1) ГСН может получить информацию о движении цели, пока цель была ещё в поле зрения РЛС/ОЛС/НСЦ в пределах их зон обзора.
2) Сейчас существуют и стоят уже на тех же F-22 и F-35 системы обзора, обозревающие всю сферу и выдающие информацию о движении теплоконтрастных целей по всей сфере. *Эти же устройства выдают и целеуказание ракетам.*
http://www.youtube.com/watch?v=rUj3JTe1nVI
http://www.youtube.com/watch?v=wVrdQhYQI1M
http://www.youtube.com/watch?v=9fm5vfGW5RY



> - full sphere launch capability - перевёл бы так: возможность пуска в любую (во все) сферу. Но сферу (полусферу) всё же цели.

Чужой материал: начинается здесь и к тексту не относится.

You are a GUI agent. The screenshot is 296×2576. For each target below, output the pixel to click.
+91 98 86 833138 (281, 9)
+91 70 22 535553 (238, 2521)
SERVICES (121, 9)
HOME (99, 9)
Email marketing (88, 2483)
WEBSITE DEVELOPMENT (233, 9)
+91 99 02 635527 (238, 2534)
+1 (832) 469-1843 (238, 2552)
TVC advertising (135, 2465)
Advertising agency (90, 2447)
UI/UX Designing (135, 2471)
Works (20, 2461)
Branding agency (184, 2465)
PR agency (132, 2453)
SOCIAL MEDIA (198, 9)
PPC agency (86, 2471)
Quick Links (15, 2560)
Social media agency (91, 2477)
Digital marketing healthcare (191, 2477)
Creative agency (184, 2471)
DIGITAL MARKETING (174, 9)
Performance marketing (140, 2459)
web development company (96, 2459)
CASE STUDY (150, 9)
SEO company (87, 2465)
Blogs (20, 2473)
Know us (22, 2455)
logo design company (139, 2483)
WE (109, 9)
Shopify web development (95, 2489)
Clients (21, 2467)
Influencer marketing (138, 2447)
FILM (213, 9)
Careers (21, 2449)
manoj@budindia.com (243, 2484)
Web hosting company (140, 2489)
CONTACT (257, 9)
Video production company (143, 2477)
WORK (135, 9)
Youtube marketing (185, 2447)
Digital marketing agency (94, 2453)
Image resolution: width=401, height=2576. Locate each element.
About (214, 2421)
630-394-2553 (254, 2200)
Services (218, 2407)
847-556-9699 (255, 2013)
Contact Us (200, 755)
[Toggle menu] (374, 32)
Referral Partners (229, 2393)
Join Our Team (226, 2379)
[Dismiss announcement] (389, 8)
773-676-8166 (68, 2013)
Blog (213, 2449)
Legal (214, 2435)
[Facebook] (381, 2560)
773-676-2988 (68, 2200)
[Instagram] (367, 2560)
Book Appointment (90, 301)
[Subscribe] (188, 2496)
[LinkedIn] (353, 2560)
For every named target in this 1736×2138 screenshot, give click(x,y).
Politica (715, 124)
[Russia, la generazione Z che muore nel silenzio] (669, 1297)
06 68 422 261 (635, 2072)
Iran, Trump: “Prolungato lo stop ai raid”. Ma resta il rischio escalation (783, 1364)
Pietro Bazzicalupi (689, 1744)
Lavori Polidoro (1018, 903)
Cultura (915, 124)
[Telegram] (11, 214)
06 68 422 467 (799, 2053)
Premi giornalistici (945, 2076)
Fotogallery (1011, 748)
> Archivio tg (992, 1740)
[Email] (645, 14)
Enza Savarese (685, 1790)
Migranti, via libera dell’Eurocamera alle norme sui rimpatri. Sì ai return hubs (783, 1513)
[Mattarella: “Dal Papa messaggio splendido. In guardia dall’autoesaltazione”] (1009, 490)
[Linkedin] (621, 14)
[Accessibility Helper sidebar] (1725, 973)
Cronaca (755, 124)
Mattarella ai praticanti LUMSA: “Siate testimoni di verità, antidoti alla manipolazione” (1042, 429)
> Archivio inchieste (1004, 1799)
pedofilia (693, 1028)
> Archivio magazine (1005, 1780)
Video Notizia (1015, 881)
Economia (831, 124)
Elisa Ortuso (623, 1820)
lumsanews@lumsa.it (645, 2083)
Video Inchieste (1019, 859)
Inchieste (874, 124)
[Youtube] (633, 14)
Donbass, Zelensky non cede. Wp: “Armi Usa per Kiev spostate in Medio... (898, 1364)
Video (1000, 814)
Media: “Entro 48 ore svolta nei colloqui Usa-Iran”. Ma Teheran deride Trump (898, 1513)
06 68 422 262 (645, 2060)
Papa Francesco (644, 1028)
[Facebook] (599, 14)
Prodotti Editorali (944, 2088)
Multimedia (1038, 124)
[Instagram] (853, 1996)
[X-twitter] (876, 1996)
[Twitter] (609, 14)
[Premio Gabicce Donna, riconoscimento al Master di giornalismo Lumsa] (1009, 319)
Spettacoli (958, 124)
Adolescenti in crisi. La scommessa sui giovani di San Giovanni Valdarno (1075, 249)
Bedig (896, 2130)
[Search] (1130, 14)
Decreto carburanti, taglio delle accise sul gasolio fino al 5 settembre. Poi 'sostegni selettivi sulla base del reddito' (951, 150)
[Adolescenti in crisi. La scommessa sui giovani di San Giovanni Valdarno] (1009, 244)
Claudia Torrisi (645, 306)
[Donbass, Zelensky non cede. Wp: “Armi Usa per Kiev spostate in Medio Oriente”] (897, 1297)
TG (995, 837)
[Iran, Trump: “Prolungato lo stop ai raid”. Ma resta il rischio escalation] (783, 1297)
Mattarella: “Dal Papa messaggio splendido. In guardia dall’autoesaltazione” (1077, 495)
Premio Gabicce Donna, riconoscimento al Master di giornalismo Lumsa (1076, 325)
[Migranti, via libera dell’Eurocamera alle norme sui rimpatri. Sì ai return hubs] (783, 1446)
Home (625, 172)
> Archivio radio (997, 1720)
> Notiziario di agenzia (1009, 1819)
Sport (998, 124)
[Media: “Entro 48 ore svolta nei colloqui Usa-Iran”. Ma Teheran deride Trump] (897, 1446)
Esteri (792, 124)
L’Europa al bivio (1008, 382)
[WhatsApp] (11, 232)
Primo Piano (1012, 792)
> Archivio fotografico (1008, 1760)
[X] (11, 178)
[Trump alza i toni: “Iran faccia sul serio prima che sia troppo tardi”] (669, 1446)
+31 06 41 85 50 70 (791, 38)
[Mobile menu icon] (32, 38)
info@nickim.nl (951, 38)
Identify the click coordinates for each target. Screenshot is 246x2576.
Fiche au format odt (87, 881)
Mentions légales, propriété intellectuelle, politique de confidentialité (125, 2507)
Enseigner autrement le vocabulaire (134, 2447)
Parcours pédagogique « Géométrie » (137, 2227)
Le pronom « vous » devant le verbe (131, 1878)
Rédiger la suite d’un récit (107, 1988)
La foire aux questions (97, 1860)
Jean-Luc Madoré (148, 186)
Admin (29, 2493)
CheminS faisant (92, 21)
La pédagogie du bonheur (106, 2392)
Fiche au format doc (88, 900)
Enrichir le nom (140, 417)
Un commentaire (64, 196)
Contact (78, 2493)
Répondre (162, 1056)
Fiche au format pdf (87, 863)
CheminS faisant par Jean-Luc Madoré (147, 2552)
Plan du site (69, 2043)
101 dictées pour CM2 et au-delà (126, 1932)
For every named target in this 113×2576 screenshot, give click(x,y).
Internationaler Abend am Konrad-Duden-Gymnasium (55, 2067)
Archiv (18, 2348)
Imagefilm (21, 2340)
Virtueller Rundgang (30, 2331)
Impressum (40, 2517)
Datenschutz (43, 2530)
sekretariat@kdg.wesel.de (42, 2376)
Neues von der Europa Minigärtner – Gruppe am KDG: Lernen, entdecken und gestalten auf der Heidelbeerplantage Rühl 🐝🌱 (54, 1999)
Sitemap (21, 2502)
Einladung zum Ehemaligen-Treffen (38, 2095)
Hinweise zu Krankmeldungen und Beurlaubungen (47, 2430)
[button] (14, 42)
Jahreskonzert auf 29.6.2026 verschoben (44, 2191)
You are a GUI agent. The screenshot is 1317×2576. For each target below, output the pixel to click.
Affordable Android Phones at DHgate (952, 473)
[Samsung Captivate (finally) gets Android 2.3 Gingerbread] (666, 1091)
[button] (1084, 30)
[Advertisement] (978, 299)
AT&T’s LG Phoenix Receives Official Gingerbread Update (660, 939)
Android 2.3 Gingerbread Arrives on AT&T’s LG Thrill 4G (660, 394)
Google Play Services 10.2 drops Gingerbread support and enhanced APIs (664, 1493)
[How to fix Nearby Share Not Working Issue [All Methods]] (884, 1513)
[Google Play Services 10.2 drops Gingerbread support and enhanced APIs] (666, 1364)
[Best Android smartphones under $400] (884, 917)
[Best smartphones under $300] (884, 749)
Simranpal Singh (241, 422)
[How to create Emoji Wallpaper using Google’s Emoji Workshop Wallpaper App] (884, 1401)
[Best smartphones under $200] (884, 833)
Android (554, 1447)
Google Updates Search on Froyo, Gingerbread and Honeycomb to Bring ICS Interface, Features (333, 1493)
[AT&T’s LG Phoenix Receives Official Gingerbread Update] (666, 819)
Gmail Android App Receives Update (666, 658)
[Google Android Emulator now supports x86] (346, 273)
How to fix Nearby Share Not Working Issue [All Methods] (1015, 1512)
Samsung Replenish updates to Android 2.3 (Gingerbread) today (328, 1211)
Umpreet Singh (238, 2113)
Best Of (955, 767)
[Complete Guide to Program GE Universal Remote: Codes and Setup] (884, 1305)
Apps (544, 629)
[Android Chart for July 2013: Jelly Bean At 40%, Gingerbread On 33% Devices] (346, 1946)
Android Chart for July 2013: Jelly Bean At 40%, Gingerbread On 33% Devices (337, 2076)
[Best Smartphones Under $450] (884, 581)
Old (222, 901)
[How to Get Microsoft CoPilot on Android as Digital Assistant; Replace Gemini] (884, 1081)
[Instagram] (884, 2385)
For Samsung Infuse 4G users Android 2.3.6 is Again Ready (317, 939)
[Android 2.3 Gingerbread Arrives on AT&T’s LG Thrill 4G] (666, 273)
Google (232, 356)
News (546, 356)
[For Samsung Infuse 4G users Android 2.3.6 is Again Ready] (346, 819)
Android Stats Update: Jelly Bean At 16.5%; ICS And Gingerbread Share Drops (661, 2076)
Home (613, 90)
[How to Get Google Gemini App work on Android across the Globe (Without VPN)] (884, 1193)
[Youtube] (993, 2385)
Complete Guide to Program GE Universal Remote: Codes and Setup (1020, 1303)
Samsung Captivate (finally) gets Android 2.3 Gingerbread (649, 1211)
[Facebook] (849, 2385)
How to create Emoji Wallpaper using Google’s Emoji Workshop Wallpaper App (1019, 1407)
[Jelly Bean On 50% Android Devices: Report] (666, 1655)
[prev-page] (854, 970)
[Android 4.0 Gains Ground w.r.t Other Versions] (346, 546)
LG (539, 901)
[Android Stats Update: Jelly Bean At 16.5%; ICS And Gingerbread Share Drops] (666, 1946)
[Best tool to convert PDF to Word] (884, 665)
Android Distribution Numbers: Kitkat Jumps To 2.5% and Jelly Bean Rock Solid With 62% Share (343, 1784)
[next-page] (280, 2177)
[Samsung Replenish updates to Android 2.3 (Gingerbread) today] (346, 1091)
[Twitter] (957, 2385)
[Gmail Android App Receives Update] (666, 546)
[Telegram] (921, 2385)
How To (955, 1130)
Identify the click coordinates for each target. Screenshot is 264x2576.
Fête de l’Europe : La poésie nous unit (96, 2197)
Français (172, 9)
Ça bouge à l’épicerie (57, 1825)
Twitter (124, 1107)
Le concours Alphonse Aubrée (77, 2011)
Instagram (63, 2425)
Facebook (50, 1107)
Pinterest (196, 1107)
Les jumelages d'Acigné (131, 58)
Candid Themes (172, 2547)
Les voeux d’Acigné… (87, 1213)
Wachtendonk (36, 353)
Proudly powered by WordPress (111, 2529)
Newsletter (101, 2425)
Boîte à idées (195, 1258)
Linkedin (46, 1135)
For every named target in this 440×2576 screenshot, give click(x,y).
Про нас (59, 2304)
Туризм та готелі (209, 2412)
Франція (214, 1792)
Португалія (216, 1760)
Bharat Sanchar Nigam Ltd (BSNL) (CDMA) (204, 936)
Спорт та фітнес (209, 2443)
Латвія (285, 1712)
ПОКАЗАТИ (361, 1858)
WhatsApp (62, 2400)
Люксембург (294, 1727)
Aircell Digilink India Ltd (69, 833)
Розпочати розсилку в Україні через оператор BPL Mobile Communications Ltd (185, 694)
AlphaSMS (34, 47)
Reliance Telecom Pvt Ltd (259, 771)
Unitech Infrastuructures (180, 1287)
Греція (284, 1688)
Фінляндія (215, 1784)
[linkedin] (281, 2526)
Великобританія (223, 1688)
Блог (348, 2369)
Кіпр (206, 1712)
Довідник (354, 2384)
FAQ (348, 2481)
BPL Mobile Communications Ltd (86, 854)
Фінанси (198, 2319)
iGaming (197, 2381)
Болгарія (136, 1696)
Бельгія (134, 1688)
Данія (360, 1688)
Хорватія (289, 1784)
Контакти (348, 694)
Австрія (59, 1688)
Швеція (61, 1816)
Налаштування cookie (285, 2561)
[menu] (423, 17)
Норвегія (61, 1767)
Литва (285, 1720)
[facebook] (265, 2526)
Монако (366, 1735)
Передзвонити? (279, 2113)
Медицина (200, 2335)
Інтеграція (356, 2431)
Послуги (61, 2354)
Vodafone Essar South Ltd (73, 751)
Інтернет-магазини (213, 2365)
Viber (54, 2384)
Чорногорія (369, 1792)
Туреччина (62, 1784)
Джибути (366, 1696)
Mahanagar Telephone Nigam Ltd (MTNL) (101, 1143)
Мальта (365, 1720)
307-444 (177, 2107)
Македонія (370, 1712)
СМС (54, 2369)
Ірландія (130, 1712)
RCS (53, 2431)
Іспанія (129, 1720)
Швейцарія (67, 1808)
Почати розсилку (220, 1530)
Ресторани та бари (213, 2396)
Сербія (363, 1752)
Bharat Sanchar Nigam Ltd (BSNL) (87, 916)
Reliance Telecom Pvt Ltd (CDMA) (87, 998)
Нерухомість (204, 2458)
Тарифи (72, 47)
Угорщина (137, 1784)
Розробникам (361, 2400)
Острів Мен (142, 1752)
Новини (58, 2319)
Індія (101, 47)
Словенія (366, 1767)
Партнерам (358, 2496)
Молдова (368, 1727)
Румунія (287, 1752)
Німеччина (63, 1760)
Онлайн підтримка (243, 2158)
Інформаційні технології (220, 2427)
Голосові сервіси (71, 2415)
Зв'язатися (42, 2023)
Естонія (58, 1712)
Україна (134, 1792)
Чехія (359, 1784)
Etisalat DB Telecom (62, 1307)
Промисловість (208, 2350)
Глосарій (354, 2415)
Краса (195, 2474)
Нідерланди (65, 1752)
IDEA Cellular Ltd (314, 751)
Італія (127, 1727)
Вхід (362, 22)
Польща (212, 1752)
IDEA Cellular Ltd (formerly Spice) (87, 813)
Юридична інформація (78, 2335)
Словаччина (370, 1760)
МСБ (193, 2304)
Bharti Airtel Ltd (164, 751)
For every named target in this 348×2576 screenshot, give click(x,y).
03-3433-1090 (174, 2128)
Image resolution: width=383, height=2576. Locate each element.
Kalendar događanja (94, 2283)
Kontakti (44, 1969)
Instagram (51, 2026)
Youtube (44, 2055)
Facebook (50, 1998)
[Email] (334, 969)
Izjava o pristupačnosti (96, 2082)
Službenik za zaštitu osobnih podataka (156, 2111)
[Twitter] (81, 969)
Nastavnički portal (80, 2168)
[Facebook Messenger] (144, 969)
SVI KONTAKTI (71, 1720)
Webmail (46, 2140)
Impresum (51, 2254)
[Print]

- А видеоклип лень было посмотреть?!
http://www.youtube.com/watch?v=nWG2PkwKiaQ

----------


## juky-puky

> Юки
> Термин-АРУ-не катит в цифровой технике,где существуют уровни логического 0 и 1. В фотоцифровиках и видеокамерах совсем другой наворот. Сопоставление их с ГСН думаю не совсем корректно...


- Думать, разумеется, Вы можете всё, что угодно:
*Автоматическая регулировка усиления (чувствительности) в цифровых камерах*
*Автоматическая регулировка усиления (чувствительности) в цифровых камерах*

----------


## Observer69

> - Как говорят в подобных случаях американцы: *"Врёт как проповедник"*...


Хм... Вы только что признались, что ничего не знаете. А теперь получается, что проповедник это не Вы???  :Eek: 




> Поэтому вопрос прежний: где Вы набрались подобных "премудростей"?! (Кроме просмотра видеоклипов в You Tube?)


Я не смотрел ни одного клипа по теме в Ю тюб, в отличие от Вас. Я их только могу туда вбросить. При необходимости.  :Biggrin: 
Поэтому если Вы не можете даже правильно интерпретировать то, что видите в мурзилке, то мой Вам совет - не читайте американских газет на военно-технические темы смотрите рекламные ролики.

----------


## Sanych62

> - 
> http://www.youtube.com/watch?v=rUj3JTe1nVI
> http://www.youtube.com/watch?v=wVrdQhYQI1M
> http://www.youtube.com/watch?v=9fm5vfGW5RY
> http://www.youtube.com/watch?v=nWG2PkwKiaQ


 Мультики и про Су-27 с его ракетами есть.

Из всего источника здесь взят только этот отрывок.